Welcome to Wigginton Parish Council Website
Wigginton lies 5 miles north of the centre of the historic city of York. The village has no obvious visual boundaries to the east and north and is defined by a system of drains that run along the edge of Wigginton Moor. To the south the furthest most point is bounded by the York ring road and the western boundary with Haxby runs down from Broad Oak Farm down to Moor Lane, Westfield Lane, Kirkcroft to Green Dike Lane and then to the ring road.
Wigginton has a Primary School, a Health Centre, a dental practice, 2 churches, 2 public houses and a village shop. Public facilities include a church hall, village recreation hall, the old school and the Wigginton Sports and playing field Association which offers the opportunity to play squash, tennis, bowls, pentane, football and triathlon. There is also a safe play area, Church Fields, for younger children and to the west of the village newly planted woodland, millennium wood.

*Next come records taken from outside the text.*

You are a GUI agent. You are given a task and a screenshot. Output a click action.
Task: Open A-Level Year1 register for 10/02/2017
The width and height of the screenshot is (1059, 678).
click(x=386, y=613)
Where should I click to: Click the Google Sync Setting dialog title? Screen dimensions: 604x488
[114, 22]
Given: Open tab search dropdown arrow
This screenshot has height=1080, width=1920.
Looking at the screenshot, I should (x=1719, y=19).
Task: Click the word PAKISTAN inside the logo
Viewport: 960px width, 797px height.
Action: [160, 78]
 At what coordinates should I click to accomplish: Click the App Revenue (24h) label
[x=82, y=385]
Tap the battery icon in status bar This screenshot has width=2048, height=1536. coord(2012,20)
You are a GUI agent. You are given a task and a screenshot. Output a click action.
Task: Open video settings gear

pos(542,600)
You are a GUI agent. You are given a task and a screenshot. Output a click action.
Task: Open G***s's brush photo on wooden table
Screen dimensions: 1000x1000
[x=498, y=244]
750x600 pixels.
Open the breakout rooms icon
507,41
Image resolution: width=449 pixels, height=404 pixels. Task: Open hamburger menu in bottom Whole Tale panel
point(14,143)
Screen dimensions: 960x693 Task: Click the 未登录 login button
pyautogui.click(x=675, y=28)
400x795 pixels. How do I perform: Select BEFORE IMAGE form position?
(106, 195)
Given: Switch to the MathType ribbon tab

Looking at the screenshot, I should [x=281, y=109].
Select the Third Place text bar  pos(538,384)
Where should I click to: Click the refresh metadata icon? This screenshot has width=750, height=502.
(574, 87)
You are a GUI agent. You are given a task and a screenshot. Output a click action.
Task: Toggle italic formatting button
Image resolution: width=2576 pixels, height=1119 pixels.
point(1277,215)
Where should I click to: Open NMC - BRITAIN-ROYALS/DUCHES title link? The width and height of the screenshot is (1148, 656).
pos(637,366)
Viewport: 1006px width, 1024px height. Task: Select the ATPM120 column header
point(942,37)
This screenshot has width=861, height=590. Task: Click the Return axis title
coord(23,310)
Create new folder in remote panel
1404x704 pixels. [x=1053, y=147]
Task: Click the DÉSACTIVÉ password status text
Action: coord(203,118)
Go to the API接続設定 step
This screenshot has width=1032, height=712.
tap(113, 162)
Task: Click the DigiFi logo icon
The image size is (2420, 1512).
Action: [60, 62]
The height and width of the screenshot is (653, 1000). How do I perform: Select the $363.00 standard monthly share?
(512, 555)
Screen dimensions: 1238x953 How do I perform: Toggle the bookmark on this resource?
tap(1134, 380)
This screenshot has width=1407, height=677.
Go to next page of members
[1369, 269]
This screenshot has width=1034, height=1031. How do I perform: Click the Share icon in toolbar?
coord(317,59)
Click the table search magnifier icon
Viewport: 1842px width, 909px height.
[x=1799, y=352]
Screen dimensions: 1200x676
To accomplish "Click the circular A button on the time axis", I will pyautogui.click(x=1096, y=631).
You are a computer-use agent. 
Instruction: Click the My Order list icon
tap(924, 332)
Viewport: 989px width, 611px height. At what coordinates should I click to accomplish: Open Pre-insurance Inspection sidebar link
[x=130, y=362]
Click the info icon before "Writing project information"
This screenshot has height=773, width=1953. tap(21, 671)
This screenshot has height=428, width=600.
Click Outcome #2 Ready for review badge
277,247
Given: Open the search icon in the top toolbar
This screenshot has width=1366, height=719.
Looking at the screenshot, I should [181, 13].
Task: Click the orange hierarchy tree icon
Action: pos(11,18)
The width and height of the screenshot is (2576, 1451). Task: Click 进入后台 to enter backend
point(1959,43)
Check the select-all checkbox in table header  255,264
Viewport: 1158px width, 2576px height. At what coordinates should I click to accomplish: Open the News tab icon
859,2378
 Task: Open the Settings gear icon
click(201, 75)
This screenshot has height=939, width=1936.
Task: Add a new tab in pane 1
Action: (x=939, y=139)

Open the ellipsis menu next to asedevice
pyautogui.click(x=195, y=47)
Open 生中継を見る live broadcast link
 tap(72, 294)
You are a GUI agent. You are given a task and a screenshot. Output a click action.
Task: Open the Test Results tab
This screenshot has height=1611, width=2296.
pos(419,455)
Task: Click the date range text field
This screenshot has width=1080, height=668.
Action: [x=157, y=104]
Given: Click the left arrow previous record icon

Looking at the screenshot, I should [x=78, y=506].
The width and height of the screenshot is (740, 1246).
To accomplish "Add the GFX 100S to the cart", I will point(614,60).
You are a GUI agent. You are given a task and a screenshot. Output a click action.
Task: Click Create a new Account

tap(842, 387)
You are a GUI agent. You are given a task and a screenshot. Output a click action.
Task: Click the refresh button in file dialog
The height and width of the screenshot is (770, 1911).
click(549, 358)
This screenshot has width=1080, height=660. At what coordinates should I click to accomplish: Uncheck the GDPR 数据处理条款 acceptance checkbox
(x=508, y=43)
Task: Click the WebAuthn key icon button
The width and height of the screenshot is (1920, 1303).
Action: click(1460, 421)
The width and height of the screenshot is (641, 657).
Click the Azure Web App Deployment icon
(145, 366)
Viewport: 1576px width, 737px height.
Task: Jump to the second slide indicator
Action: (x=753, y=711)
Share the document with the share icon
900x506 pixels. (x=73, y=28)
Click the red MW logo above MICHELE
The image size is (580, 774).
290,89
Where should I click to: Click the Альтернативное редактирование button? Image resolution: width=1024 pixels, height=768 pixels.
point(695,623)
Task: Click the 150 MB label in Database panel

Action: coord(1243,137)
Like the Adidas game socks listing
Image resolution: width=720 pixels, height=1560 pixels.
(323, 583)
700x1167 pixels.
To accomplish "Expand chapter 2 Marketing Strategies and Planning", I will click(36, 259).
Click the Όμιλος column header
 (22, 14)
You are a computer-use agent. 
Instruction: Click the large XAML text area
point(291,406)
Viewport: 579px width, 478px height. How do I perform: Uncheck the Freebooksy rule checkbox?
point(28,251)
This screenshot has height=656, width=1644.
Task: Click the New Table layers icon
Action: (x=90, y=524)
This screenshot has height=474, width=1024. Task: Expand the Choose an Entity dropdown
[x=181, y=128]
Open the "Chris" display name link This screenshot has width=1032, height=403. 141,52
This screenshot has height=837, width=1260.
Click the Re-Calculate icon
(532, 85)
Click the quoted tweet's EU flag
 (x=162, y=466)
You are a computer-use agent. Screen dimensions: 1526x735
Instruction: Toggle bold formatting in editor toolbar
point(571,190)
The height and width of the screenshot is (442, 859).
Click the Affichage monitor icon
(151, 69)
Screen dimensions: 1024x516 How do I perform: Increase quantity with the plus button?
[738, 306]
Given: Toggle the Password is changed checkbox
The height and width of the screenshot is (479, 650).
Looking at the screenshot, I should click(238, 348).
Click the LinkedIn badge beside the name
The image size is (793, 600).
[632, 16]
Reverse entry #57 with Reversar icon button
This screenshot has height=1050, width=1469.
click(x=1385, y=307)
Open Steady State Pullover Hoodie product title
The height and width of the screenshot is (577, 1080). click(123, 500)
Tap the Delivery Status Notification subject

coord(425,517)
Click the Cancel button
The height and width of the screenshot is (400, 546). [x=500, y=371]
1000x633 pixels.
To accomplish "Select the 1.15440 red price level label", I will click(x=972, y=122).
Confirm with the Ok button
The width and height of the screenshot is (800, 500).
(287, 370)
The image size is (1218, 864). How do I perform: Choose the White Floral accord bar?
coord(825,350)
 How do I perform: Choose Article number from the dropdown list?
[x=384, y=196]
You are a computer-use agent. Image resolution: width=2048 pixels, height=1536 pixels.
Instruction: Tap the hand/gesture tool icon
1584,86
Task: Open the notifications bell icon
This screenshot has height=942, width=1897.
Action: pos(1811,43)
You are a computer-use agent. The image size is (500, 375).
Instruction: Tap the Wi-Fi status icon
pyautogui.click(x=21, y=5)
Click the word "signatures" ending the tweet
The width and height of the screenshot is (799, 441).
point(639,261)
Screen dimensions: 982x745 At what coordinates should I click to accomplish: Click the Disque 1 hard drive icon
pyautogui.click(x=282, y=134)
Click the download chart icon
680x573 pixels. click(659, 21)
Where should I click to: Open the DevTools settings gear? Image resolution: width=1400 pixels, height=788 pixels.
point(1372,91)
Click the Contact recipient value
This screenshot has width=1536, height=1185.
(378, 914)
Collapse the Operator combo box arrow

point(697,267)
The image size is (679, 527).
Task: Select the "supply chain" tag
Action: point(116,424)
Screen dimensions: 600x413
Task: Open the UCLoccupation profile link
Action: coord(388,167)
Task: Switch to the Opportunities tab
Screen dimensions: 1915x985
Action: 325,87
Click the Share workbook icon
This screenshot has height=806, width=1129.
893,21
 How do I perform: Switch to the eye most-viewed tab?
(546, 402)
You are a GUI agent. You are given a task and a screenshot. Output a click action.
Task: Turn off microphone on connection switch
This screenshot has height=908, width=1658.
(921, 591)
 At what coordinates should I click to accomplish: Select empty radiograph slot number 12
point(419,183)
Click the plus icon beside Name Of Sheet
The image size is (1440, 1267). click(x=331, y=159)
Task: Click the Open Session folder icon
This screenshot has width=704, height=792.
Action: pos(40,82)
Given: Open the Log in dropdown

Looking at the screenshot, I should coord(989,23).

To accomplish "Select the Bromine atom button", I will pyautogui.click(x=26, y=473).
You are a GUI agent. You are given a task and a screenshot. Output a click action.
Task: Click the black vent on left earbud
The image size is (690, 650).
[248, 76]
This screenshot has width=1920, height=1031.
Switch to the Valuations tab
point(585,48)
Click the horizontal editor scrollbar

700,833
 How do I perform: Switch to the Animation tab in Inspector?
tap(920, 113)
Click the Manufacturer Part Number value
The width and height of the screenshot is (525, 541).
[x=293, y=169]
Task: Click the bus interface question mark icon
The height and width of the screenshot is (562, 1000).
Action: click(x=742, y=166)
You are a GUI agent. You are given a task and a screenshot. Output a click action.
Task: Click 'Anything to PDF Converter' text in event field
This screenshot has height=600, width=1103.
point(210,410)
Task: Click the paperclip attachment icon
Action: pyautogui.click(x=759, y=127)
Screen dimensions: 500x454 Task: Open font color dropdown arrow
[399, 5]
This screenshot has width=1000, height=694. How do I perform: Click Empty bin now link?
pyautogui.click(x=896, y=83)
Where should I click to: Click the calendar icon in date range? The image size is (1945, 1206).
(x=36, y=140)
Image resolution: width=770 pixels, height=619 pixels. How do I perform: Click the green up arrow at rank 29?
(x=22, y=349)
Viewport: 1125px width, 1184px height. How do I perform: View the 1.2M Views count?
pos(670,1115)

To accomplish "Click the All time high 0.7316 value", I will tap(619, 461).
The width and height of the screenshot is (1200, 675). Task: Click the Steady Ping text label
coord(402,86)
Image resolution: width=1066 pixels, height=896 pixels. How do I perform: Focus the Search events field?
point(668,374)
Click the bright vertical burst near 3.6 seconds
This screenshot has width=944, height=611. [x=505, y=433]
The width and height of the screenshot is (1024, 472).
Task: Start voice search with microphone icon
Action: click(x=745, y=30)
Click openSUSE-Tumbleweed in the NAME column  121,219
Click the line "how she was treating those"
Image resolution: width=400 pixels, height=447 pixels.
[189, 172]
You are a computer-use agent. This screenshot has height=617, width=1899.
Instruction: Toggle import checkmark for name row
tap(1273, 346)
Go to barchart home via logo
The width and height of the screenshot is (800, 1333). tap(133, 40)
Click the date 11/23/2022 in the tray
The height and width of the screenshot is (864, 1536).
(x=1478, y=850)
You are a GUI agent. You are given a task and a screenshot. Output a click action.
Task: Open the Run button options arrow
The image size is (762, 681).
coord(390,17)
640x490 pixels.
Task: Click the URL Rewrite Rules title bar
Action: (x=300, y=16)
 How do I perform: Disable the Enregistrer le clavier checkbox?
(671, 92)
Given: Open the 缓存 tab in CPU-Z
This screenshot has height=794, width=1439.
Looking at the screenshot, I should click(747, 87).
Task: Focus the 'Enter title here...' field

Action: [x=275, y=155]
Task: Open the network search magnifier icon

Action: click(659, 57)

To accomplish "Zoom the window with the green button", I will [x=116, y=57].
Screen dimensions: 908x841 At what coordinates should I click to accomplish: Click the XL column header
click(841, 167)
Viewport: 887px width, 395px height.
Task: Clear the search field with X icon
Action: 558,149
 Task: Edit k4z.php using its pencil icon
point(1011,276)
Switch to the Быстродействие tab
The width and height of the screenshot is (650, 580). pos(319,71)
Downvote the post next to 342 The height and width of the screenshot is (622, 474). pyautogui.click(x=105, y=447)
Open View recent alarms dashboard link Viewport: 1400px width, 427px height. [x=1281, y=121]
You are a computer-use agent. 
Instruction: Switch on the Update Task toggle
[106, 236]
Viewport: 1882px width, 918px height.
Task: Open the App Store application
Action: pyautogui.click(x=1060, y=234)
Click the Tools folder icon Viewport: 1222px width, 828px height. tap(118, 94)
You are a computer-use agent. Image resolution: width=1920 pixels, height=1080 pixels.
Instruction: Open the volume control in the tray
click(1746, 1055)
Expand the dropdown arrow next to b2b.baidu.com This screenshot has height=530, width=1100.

The village name derives from the Olde English pre-7th Century
personal name "Wicga", meaning "a beetle", plus the Olde English
suffix, "-tun", meaning a "settlement or enclosure, hence "Wigca's
settlement". The village was named in the Domesday Book and noted as
belonging to the cathedral church of St Peter in York. The name of
the village has been recorded as Wichestun in the 11th century and
Wygynton in the 13th century. The first recorded owners of the manor
were the Askebys, who may have been connected with the neighbouring
village of Haxby, and of Roger de Haxbey, who owned nearby land
during the reign of Edward I. Hugh de Moresby, Lord of Moresby in
Cumberland, was in possession of the manor of Wigginton in 1337.
Through inheritance and marriage the manor passed to Anne Pickering
and her second husband, Sir Henry Knyvett. She sold the manor with
others in 1541 to Henry VIII, but his heir, Edward VI, granted them
back to Anne and Henry in 1548.
The town sits on flat ground consisting mostly of clay with soil that is sand and alluvium. In the centre of the village is Westfield Beck. The nearby town of Haxby now merges with Wigginton though the old Parish Boundary map still shows the dividing line. This runs east to west along the back of the houses on Wheatfield Drive on its southern edge as far as Barley Drive. Here it turns northward cutting across Greenshaw Drive until it reaches the road known as The Village. The boundary follows this road until it turns west. The boundary at this point continues northward cutting across Windsor Drive near Ripley Grove and then out into the countryside.